2001-02-25 12:21:29

by Steven Whitehouse

[permalink] [raw]
Subject: NBD Hangs

Hi,

I've been having some NBD hangs with the 2.4.2 kernel. It appears that
block devices which don't use plugging will not have their request
functions called when the request is queued. I propose the following
patch to ll_rw_blk.c which seems to do the trick for me. Also I have
done a small amount of tidying in nbd.c.

Btw, do you know what the deadlock problem is when plugging is enabled
on nbd ? I had a good look through the code and did some tests and there
certainly are problems with deadlocks with plugging enabled but I couldn't
quite pin down the source. I guessed it might have something to do with
blocking in the request function.

Thanks,

Steve.

------------------------------------------------------------------------------

diff -u -r linux-2.4.2-zc1/drivers/block/ll_rw_blk.c linux/drivers/block/ll_rw_blk.c
--- linux-2.4.2-zc1/drivers/block/ll_rw_blk.c Thu Feb 22 19:46:23 2001
+++ linux/drivers/block/ll_rw_blk.c Sun Feb 25 11:23:42 2001
@@ -588,6 +588,9 @@
* inserted at elevator_merge time
*/
list_add(&req->queue, insert_here);
+
+ if (!q->plugged && insert_here == &q->queue_head)

* * * *

● **Required task A**:
Translate this sentence from the NBD hangs post into German: "It appears that block devices which don't use plugging will not have their request functions called when the request is queued."
● **Required task B**:
Edit a passage of the NBD hangs post: begin at the words "2001-02-25 12:21:29" and stop after "tidying in nbd.c.", replacing "tidying" with "cleanup".
The entries that come next are not needed for any task.

* * * *

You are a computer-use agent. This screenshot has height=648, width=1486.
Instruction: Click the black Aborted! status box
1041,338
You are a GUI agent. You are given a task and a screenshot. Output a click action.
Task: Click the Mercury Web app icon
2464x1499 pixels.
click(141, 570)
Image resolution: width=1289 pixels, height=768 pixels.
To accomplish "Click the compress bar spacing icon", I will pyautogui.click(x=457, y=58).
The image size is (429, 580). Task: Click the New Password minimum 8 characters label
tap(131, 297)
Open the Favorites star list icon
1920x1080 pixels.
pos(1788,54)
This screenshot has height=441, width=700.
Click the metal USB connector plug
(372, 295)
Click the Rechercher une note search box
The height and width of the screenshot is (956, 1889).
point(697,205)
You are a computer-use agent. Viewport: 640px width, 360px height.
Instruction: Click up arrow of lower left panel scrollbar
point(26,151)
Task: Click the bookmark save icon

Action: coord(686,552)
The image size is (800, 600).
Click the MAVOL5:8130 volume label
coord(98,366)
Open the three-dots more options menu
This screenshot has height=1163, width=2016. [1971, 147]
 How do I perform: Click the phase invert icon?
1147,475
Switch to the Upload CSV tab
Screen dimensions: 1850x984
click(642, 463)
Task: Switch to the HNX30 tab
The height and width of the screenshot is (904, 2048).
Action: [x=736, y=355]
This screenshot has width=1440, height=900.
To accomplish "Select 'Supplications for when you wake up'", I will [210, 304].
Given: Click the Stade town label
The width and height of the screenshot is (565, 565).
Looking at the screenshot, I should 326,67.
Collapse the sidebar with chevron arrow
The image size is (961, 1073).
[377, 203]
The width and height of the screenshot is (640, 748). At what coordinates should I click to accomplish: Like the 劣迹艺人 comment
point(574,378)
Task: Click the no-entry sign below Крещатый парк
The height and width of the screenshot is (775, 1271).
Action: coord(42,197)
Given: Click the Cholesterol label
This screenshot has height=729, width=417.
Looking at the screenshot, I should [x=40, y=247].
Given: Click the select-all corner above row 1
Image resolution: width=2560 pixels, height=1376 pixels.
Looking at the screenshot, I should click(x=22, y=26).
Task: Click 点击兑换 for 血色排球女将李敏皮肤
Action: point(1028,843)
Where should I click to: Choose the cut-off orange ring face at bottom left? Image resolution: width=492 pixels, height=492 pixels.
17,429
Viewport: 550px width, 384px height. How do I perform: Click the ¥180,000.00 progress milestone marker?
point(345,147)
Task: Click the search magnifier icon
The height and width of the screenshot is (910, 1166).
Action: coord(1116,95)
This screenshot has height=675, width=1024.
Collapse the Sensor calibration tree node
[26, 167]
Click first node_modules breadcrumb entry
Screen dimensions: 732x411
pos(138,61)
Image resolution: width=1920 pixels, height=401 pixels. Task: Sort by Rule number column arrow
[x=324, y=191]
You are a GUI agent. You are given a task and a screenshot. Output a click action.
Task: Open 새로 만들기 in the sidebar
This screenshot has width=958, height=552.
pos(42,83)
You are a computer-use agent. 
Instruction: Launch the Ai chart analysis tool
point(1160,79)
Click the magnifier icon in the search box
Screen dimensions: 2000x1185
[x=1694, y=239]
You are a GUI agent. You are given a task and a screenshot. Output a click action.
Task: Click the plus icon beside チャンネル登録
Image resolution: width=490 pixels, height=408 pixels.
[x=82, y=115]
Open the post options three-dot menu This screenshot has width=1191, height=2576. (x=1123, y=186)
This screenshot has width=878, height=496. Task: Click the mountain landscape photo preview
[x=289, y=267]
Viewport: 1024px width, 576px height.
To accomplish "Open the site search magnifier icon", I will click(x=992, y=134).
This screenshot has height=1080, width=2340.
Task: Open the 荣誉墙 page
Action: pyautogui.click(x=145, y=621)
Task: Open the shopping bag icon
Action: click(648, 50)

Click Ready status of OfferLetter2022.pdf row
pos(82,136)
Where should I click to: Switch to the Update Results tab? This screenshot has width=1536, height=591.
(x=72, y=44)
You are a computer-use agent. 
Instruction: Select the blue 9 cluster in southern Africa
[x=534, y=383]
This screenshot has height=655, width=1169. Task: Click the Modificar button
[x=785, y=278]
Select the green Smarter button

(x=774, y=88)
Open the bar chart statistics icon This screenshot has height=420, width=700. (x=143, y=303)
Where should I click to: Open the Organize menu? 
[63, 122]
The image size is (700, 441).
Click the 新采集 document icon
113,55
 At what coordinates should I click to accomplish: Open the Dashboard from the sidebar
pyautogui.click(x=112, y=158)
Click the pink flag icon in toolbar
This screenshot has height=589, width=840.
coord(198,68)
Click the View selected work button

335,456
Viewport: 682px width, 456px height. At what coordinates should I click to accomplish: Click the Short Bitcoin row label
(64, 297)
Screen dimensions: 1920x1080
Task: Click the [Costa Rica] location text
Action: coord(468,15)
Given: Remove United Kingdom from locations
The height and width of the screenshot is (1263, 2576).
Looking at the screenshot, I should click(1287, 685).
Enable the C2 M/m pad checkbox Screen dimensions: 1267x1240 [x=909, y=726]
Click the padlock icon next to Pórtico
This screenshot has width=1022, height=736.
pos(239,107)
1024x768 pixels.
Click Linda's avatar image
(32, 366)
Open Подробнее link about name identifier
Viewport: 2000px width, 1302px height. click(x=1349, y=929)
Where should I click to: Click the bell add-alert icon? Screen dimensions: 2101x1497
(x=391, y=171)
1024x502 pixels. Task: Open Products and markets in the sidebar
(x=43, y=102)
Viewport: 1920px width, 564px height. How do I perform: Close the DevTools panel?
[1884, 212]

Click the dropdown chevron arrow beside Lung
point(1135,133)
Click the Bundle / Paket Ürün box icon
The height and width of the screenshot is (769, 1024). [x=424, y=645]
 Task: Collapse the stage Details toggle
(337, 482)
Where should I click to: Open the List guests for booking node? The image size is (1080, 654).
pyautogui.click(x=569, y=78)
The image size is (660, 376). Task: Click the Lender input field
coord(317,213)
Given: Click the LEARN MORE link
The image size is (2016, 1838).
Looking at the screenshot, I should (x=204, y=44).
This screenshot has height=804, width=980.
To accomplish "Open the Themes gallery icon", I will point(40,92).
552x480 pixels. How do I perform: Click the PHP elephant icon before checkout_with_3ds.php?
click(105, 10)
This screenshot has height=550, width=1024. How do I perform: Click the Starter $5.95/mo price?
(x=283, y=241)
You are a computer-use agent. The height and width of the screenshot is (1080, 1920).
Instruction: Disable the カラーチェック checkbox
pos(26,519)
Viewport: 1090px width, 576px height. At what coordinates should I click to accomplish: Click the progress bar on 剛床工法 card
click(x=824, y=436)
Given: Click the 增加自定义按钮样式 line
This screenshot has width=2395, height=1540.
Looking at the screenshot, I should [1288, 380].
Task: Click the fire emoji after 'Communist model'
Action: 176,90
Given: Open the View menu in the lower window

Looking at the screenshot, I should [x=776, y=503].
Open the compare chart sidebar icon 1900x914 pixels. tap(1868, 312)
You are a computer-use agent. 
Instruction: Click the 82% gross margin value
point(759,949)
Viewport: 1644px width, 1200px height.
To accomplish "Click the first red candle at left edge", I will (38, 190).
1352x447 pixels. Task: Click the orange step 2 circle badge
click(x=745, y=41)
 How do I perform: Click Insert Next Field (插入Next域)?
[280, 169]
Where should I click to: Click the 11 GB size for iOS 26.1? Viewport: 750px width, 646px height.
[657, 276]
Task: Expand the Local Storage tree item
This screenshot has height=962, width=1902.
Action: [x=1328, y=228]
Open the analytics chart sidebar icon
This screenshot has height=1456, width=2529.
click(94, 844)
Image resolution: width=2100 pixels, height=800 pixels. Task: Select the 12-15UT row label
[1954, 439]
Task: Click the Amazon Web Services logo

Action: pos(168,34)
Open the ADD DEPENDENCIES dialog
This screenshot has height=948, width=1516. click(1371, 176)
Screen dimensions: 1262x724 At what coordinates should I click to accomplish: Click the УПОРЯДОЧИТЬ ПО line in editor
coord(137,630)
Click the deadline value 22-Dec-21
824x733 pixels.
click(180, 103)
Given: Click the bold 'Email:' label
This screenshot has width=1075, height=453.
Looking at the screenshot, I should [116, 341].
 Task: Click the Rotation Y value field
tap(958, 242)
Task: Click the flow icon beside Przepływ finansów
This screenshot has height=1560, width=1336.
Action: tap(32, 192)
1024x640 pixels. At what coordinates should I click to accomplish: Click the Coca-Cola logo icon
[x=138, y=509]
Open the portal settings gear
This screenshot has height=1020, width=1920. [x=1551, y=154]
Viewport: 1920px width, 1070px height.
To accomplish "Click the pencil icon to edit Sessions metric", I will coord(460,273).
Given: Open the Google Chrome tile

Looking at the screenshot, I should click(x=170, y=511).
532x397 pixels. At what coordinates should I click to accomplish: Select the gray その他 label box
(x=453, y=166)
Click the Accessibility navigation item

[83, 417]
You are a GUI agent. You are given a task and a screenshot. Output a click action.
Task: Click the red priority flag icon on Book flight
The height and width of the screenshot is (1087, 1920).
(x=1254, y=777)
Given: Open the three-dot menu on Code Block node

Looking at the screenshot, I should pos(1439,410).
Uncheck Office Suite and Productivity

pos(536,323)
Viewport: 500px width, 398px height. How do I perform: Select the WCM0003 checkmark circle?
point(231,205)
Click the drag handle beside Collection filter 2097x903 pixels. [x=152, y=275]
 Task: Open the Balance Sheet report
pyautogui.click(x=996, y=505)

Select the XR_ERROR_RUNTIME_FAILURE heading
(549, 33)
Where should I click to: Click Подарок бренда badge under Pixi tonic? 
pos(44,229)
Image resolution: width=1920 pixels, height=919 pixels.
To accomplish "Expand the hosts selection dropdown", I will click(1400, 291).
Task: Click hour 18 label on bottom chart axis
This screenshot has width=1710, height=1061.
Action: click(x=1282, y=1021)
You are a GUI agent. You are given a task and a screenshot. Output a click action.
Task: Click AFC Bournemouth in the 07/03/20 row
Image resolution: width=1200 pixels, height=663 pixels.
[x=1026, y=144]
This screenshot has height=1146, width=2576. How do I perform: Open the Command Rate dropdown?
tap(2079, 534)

* * * *

● **Task answer A**:
Es scheint, dass bei Blockgeräten, die kein Plugging verwenden, die Request-Funktionen nicht aufgerufen werden, wenn der Request in die Warteschlange eingereiht wird.

● **Task answer B**:
2001-02-25 12:21:29

by Steven Whitehouse

[permalink] [raw]
Subject: NBD Hangs

Hi,

I've been having some NBD hangs with the 2.4.2 kernel. It appears that
block devices which don't use plugging will not have their request
functions called when the request is queued. I propose the following
patch to ll_rw_blk.c which seems to do the trick for me. Also I have
done a small amount of cleanup in nbd.c.